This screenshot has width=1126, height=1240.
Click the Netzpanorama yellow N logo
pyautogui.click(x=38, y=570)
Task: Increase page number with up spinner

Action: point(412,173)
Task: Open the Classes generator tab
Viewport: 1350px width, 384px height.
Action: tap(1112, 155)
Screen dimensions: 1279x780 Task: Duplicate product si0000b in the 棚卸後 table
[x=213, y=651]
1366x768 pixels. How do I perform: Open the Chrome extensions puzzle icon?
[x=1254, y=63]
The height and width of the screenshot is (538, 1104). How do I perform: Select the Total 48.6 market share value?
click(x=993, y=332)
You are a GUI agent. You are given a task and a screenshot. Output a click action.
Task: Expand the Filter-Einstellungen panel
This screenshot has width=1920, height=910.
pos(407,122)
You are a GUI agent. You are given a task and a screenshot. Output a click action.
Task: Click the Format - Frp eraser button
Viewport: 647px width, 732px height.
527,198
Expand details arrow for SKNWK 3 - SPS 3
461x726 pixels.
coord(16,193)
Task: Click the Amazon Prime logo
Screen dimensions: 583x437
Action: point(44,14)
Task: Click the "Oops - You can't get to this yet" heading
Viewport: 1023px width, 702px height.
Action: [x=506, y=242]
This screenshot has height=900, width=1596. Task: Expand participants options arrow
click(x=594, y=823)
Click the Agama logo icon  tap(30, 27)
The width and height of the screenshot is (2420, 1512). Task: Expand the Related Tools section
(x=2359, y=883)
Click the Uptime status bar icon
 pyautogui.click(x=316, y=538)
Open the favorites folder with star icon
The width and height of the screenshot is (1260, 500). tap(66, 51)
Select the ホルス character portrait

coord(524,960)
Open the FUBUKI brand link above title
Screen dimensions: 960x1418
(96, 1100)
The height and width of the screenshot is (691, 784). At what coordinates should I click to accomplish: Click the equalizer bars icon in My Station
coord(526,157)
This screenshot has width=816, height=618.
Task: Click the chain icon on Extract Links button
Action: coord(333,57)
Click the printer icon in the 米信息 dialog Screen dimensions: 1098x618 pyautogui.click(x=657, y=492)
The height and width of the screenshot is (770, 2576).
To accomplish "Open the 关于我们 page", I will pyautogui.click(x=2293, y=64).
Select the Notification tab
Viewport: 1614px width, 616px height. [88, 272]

■ ■ ■ ■ ■ ■ ■

*Problem description:*
Give back the material in full, word for word.

*Task response:*
This screenshot has width=1126, height=1240.
Click the Netzpanorama yellow N logo
pyautogui.click(x=38, y=570)
Task: Increase page number with up spinner

Action: point(412,173)
Task: Open the Classes generator tab
Viewport: 1350px width, 384px height.
Action: tap(1112, 155)
Screen dimensions: 1279x780 Task: Duplicate product si0000b in the 棚卸後 table
[x=213, y=651]
1366x768 pixels. How do I perform: Open the Chrome extensions puzzle icon?
[x=1254, y=63]
The height and width of the screenshot is (538, 1104). How do I perform: Select the Total 48.6 market share value?
click(x=993, y=332)
You are a GUI agent. You are given a task and a screenshot. Output a click action.
Task: Expand the Filter-Einstellungen panel
This screenshot has width=1920, height=910.
pos(407,122)
You are a GUI agent. You are given a task and a screenshot. Output a click action.
Task: Click the Format - Frp eraser button
Viewport: 647px width, 732px height.
527,198
Expand details arrow for SKNWK 3 - SPS 3
461x726 pixels.
coord(16,193)
Task: Click the Amazon Prime logo
Screen dimensions: 583x437
Action: point(44,14)
Task: Click the "Oops - You can't get to this yet" heading
Viewport: 1023px width, 702px height.
Action: [x=506, y=242]
This screenshot has height=900, width=1596. Task: Expand participants options arrow
click(x=594, y=823)
Click the Agama logo icon  tap(30, 27)
The width and height of the screenshot is (2420, 1512). Task: Expand the Related Tools section
(x=2359, y=883)
Click the Uptime status bar icon
 pyautogui.click(x=316, y=538)
Open the favorites folder with star icon
The width and height of the screenshot is (1260, 500). tap(66, 51)
Select the ホルス character portrait

coord(524,960)
Open the FUBUKI brand link above title
Screen dimensions: 960x1418
(96, 1100)
The height and width of the screenshot is (691, 784). At what coordinates should I click to accomplish: Click the equalizer bars icon in My Station
coord(526,157)
This screenshot has width=816, height=618.
Task: Click the chain icon on Extract Links button
Action: coord(333,57)
Click the printer icon in the 米信息 dialog Screen dimensions: 1098x618 pyautogui.click(x=657, y=492)
The height and width of the screenshot is (770, 2576).
To accomplish "Open the 关于我们 page", I will pyautogui.click(x=2293, y=64).
Select the Notification tab
Viewport: 1614px width, 616px height. [88, 272]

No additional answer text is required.